Age-related macular degeneration (AMD) is common form of dry macular degeneration that occurs as the eye ages. AMD is linked to family history, race (macular degeneration occurs more often in Caucasians) and smokers. Other risk factors include obesity, cardiovascular disease, high cholesterol and a diet lacking fruits and vegetables.

Most people don’t recognize the early symptoms of macular degeneration since vision changes happen gradually, but the condition is easily detectable on a medical eye exam. That’s why it’s important to have a vision screening every one to two years.

Treatment options for macular degeneration include nutritional supplements such as vitamin C, vitamin E, beta carotene, zinc and copper, which can be used in combination to reduce the chance of developing the advanced form of dry macular degeneration or even wet form macular degeneration.

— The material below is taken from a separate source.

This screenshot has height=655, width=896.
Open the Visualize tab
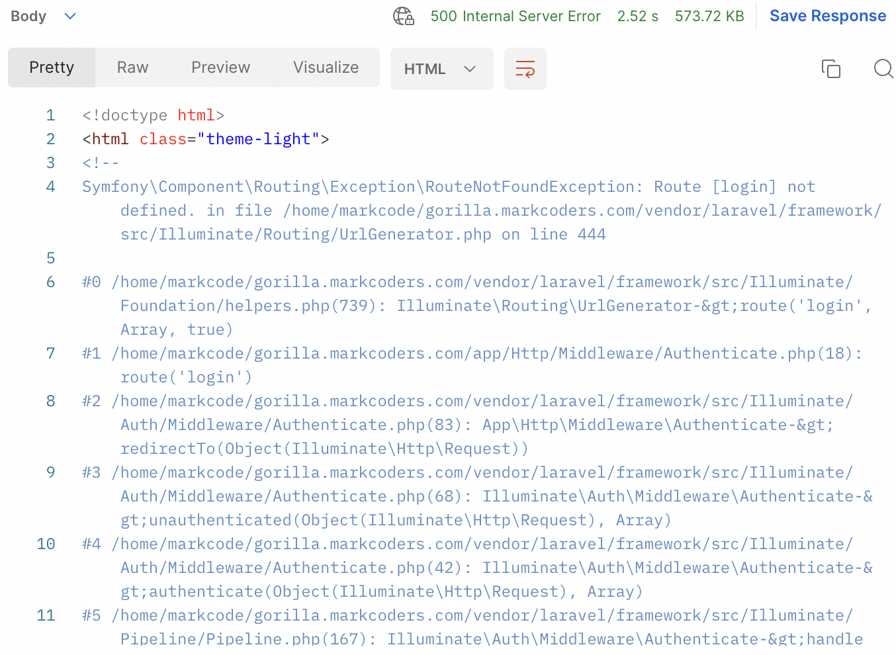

Other treatment options are based on the type and severity of macular degeneration but may include anti-angiogenesis inhibitor drugs that work to stop new blood vessels formation under the macula, laser therapy and photodynamic laser therapy. If vision loss is severe in both eyes, some patients may meet the criteria for a surgically implanted telescopic lens.

Since macular degeneration doesn’t affect peripheral (side) vision, magnifying devices, large-print reading materials and closed circuit television systems for the visually impaired may also be beneficial.

Coping with vision deterioration due to macular degeneration is challenging, but regular ongoing treatment can slow the rate of vision loss and protect remaining vision.